Unsterwerx

How To Classify Documents and Set Retention Policies with Unsterwerx

Unsterwerx can automatically classify hundreds of documents by type and enforce retention policies that control how long each class of document is kept, whether it can be modified, and what happens when the retention period expires. This tutorial walks you through the full lifecycle: creating rules, setting policies, classifying your corpus, scoping documents to organizations, and previewing archival actions.

In the patent architecture, classification rules are Business Intelligence (rules of hierarchy that govern what a document is), while retention policies are User Intelligence (rules of engagement that govern what happens to it). Together they form the governance layer of the Trusted Client-Centric Application Architecture (TCA).

Prerequisites

Step 1 - Understand the Rule System

Before creating rules, it helps to know what you start with. Unsterwerx ships with six seed rules that are created automatically when you initialize the database. These cover common document types like contracts, CVs, invoices, legal documents, government records, and reports.

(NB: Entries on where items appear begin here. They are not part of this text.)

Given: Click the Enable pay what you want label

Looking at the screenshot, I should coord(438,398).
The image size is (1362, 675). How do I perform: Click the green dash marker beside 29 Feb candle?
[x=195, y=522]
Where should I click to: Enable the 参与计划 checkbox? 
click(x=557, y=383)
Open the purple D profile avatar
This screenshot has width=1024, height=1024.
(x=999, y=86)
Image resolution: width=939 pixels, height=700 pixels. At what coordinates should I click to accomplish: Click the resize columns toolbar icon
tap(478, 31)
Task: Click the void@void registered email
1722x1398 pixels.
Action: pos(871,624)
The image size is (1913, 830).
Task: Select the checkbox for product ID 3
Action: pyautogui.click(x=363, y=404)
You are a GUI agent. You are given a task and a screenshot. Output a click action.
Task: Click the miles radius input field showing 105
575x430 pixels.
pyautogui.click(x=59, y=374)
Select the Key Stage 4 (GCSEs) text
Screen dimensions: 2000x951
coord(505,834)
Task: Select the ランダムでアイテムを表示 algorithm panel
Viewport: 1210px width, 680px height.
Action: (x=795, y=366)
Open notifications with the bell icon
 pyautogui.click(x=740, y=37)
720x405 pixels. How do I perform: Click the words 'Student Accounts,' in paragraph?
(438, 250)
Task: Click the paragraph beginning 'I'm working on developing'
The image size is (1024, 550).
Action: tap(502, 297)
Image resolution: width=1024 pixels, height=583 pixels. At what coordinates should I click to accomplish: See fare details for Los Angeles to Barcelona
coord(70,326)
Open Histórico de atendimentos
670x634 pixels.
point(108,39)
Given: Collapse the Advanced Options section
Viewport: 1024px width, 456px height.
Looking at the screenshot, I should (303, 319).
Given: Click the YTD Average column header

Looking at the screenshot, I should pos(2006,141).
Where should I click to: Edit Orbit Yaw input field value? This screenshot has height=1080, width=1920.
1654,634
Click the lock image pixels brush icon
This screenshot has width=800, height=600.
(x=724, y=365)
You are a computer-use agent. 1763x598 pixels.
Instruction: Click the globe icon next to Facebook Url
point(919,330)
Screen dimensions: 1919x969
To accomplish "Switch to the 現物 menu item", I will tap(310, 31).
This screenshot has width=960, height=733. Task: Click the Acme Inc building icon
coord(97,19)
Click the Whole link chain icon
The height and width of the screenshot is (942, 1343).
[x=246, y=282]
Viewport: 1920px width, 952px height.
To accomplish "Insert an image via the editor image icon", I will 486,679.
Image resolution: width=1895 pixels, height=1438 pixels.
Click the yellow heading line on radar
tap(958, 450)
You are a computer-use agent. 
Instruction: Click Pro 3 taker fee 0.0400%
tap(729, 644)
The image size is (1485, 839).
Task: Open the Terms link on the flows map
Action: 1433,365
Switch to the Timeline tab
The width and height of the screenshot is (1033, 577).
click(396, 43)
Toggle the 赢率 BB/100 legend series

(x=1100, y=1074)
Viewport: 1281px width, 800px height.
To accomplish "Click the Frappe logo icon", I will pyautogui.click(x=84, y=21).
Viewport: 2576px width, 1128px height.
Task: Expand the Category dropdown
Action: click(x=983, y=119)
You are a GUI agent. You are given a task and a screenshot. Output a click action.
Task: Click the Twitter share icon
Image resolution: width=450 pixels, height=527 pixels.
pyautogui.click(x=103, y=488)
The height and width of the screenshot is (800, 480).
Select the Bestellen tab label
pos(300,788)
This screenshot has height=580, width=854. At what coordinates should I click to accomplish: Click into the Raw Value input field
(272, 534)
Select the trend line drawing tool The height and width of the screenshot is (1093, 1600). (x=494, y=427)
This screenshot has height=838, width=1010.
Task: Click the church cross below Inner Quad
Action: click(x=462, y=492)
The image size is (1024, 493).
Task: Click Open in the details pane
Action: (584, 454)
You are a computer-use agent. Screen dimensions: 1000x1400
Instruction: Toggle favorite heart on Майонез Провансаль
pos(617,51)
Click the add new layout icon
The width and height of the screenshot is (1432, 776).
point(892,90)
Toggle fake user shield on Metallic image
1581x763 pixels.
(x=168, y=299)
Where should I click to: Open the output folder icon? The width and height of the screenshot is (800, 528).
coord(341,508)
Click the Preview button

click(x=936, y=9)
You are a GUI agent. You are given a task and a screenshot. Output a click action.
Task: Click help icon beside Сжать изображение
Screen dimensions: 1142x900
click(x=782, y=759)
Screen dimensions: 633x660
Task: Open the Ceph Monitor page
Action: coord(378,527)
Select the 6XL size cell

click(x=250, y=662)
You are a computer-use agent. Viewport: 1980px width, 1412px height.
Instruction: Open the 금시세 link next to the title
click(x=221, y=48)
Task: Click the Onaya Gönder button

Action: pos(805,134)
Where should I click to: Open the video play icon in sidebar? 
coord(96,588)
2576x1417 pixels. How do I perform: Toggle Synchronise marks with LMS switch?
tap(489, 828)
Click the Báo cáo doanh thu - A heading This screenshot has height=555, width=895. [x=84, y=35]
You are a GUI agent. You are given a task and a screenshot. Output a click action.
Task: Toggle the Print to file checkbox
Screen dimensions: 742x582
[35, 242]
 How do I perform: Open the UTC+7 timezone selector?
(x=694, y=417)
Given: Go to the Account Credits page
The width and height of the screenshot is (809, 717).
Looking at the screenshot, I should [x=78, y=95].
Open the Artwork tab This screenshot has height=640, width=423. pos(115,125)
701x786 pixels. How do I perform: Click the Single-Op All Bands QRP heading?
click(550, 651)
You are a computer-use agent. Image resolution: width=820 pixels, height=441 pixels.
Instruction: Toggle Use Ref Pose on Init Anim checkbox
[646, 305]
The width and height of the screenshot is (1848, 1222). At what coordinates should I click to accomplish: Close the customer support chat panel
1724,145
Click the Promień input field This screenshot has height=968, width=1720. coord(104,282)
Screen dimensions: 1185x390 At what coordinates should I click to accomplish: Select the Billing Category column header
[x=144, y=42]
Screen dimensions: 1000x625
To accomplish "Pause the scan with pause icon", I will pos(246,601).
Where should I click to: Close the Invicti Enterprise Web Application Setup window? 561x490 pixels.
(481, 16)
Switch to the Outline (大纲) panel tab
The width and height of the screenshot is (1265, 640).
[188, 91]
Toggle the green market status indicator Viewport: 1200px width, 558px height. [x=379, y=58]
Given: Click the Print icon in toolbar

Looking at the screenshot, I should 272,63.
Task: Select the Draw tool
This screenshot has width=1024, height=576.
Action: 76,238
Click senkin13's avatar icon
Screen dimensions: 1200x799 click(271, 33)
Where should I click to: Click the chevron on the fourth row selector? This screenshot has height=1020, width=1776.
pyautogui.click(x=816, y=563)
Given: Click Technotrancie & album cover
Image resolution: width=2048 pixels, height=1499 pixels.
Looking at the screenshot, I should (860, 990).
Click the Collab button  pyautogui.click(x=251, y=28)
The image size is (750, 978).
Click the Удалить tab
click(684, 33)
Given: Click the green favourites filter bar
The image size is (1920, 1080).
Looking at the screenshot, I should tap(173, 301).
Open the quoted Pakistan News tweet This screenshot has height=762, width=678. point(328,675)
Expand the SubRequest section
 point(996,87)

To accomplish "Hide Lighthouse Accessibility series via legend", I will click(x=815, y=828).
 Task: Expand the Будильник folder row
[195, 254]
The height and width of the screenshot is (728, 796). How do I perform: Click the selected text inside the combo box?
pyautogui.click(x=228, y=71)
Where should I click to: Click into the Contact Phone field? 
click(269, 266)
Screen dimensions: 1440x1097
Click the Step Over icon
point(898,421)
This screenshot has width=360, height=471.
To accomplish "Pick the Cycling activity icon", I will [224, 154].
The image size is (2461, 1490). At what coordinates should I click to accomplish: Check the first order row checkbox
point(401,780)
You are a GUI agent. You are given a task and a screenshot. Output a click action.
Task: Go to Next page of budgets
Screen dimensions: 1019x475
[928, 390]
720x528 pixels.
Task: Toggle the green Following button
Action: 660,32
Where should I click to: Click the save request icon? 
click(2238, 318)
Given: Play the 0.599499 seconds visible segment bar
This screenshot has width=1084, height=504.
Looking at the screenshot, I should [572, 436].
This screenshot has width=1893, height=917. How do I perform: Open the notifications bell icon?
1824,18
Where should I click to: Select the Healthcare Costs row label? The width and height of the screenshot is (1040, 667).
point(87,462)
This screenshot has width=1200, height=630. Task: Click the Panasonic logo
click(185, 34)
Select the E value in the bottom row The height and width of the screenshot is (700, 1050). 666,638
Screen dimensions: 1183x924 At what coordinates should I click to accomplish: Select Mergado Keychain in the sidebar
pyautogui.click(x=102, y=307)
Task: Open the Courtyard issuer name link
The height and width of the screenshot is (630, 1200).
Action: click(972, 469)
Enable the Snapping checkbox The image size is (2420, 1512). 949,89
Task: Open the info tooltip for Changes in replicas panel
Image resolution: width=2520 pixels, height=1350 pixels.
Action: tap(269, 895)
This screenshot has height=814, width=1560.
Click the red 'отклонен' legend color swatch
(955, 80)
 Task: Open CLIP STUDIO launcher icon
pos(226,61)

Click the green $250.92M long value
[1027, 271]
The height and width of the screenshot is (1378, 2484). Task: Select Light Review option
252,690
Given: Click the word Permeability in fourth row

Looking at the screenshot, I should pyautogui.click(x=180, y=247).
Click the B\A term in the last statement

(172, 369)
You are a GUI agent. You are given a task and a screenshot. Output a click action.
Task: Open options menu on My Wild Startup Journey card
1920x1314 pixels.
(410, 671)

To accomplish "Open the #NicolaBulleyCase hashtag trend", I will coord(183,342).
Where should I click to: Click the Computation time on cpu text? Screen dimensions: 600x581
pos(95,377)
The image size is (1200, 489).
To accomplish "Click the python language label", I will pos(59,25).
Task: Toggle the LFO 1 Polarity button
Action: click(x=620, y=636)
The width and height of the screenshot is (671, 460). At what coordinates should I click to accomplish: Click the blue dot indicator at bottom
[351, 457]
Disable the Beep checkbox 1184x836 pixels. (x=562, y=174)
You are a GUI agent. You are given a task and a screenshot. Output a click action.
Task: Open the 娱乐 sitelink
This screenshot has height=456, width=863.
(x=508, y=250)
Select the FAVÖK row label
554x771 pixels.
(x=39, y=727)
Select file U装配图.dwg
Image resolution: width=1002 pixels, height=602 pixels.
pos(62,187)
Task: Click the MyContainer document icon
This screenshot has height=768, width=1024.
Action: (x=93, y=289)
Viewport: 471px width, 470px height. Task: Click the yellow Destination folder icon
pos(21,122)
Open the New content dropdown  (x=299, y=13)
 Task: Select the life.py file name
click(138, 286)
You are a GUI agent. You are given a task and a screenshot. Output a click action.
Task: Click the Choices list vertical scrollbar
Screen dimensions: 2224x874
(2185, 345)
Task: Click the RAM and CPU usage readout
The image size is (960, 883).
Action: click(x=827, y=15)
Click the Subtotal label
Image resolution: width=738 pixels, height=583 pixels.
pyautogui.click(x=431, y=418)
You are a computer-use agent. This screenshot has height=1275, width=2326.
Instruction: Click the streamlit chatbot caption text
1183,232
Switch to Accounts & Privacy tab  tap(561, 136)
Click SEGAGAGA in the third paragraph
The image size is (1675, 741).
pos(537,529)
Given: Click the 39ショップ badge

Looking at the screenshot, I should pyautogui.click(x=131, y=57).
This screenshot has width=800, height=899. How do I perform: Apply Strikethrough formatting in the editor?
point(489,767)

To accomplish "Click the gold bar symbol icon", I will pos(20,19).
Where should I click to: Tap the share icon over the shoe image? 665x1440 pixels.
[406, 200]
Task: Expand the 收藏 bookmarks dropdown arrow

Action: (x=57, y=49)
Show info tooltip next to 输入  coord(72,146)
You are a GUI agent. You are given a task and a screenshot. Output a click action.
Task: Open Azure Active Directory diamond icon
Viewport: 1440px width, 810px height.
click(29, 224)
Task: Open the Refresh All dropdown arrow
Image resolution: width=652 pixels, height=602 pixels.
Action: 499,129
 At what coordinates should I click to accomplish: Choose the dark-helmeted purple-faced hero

Seed rules have priority 0. Any rule you create with a higher priority will be evaluated first. When multiple rules match a document, all matches are recorded with confidence scores. A single document can belong to multiple classes.

Rules match documents using three signal types:

By default, patterns use OR logic: if any pattern matches, the rule fires. The --match-all flag switches to AND logic, requiring all specified patterns to match.

Step 2 - Create Classification Rules

Start by creating a rule for tax documents. This rule uses a filename pattern to catch common tax form names:

bash
unsterwerx rules add \
    --name "tax-documents" \
    --class tax \
    --filename-pattern "(?i)(tax|w2|1099|1095)" \
    --priority 10
text
Rule 'tax-documents' created → class 'tax'

The (?i) makes the pattern case-insensitive. Priority 10 means this rule is evaluated before all seed rules.

Next, create a rule for resumes that matches on either filename or content:

bash
unsterwerx rules add \
    --name "resumes" \
    --class resume \
    --filename-pattern "(?i)(resume|cv|RST)" \
    --content-pattern "(?i)(experience|education|skills)" \
    --priority 8
text
Rule 'resumes' created → class 'resume'

This rule uses the default OR mode. A document named resume.pdf matches even if its content does not contain "experience" or "education." A document named report.docx that mentions "skills" and "education" also matches.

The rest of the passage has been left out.